Disse que a ideia é mesmo “quebrar o muro e os estigmas para a acessibilidade à saúde mental”, de uma maneira inovadora.

“Uma consulta sem paredes é retirar esse invólucro que muitas vezes inibe o pedido de ajuda (…) e criar esta ideia de que a saúde mental também pode ser vista”, acrescentou.

Estas consultas, que começaram nas instalações do Beato, viajaram em setembro até ao MAAT e o Manicómio pretende levá-las, no próximo ano, até Cascais.

Houve este progresso, saiu-se do hospital, foi-se para um espaço de `coworking` e agora estamos num espaço criativo, de museu (…), com esta envolvente muito mais aberta ao mundo”, considerou.

A psicóloga, uma de várias que aqui dão consultas desde setembro, explicou que a escolha do espaço onde decorre é conjunta entre a pessoa que se inscreve e o terapeuta: pode ser entre duas peças de arte, na cafetaria do museu ou no exterior, por exemplo, no jardim, no topo do edifício, com o Tejo e a margem sul como pano de fundo.

“Quando a pessoa está numa relação terapêutica já estabelecida, às vezes até escolhe o mesmo sitio, quase como uma ideia de simbolismo, aquele nosso cantinho (…)”, contou Patrícia António, sublinhando: “Cabe ao técnico de saúde mental tecer o espaço da relação”.

Não há muros, não há paredes, mas a relação com o terapeuta “tem um continente, um conteúdo seguro“: “Nós oferecemos esse espaço de confidencialidade para uma partilha que se quer implícita, intima e que se quer criativa também, para ajudar a transformar o sofrimento psicológico de quem nos procura”.

A maior procura tem sido de jovens adolescentes e adultos, mas o projeto está a tentar contratar mais especialistas para permitir “uma assistência ao ciclo de vida, na primeira infância, nas crianças, e não ficar só na adolescência e idade adulta”, explicou.

“É uma inevitabilidade e vai acontecer porque acho que o projeto já deu provas de que faz acontecer (…). E criar esta rede é também criar este movimento de ativismo em saúde mental, que dá nome à coisa”, conta Patrícia António, que dá um dia por semana do seu tempo às “Consultas sem Paredes”.

Insistiu que “cada caso é um caso” e explicou que é no acolhimento inicial que se diagnosticam as necessidades de cada um: “A pessoa pode ter um projeto de aconselhamento de consulta psicológica em que pode vir uma vez por mês, e aí é uma espécie de psicoterapia de apoio, ou realmente pode ter indicação clara e inequívoca para iniciar uma psicoterapia de média e longa duração”.

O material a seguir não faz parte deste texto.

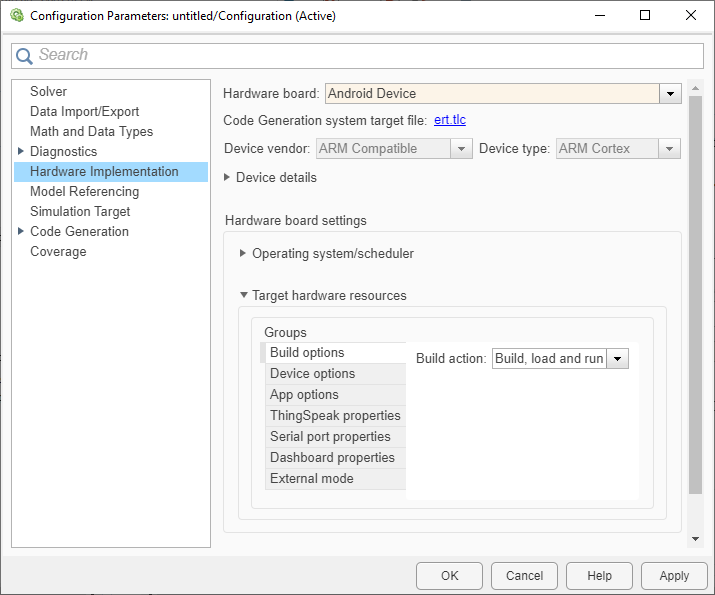Select Solver in the left pane
The width and height of the screenshot is (715, 595).
[x=48, y=92]
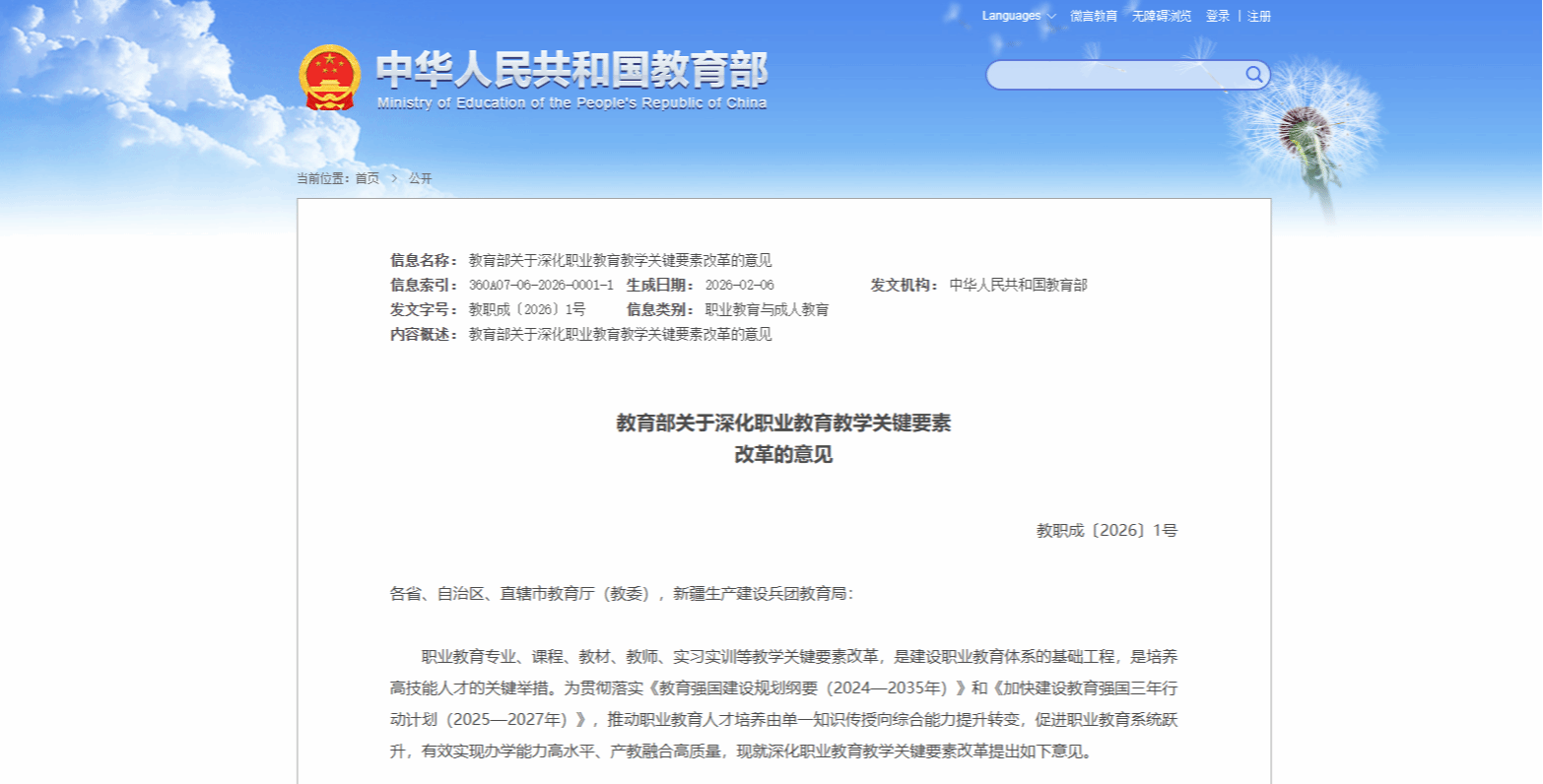Click the index number 360A07-06-2026-0001-1
Viewport: 1543px width, 784px height.
(x=541, y=285)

Elucidando que se trata de “um trabalho de fundo, e não de uma corrida de 100 metros”, Patricia António destacou a importância de vencer estigmas, restaurar a confiança e construir novas alternativas de acessibilidade aos cuidados especializados em saúde mental, muitas vezes caros demais para quem deles precisa.

“Neste caso, o valor [35Euros] é cerca de metade de uma consulta no privado (…) e envolve o trabalho em dupla multidisciplinar pois muitas pessoas têm psiquiatra e psicoterapêutica, sem se pagar mais por isso”, explicou.

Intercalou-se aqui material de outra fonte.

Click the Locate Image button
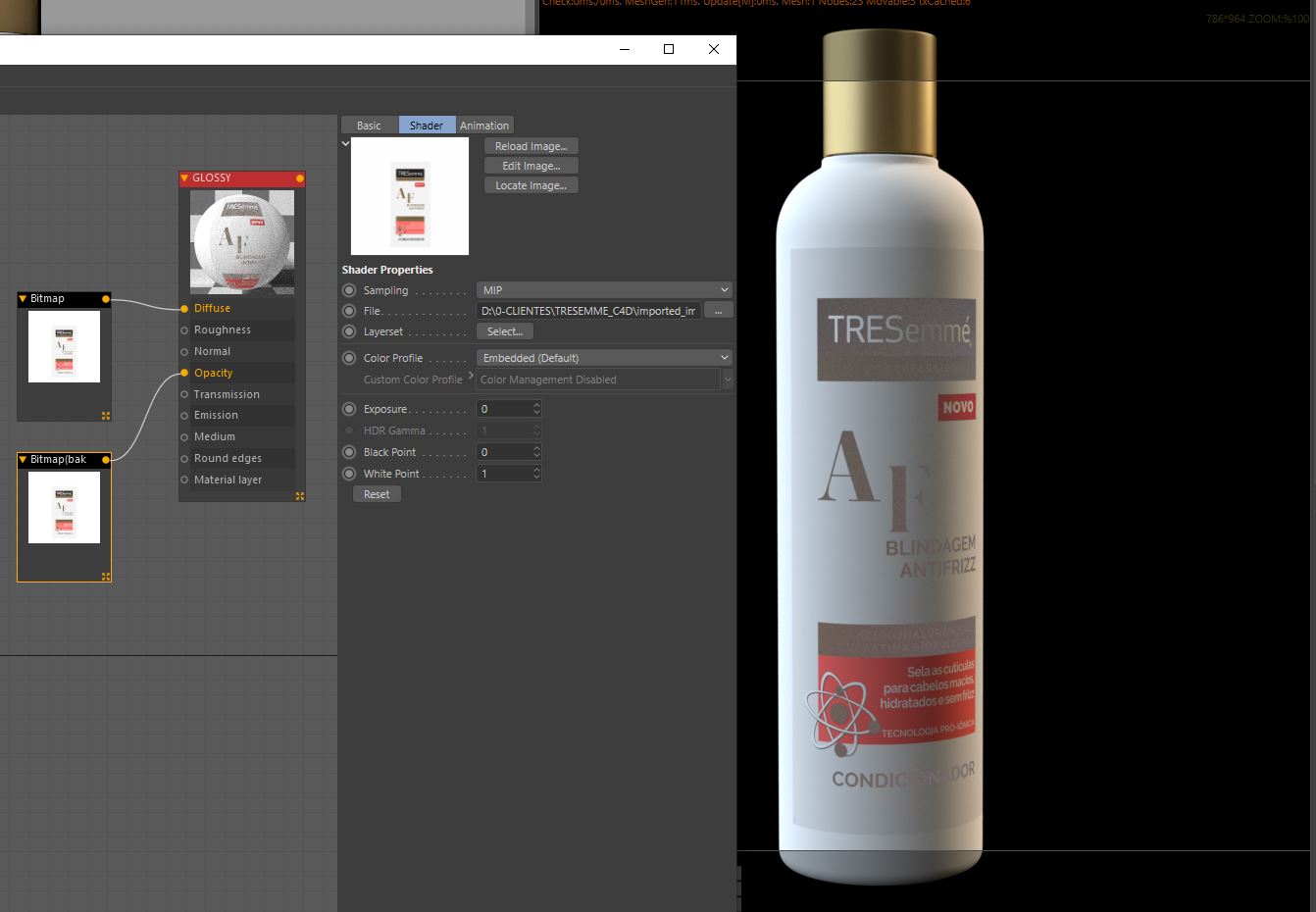 tap(531, 185)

Em declarações à Lusa, o diretor do MAAT, João Pinharanda, explicou que entende que a sua missão no museu é “quebrar barreiras”, desde a acessibilidade à visão, passando pela audição e estendendo-se, agora, à saúde mental.

“Pensamos principalmente na acessibilidade física. A de locomoção é a que está mais bem resolvida em todo o lado, inclusivamente aqui. Mas depois, pensamos também como é que se resolve um problema de visão num museu, em que as coisas são fundamentalmente para ver”, exemplificou.

O projeto está desenhado para durar um ano, com possibilidade de ser renovado, depois de avaliado.

João Pinharanda defendeu igualmente que o museu tem o papel de “estar atento a todas as frentes do conhecimento, sem entrar em demagogia, nem populismo, nem simplismo”.

“E tenho a certeza que o Manicómio (…) e a sua equipa sabem isso muito bem”, acrescentou.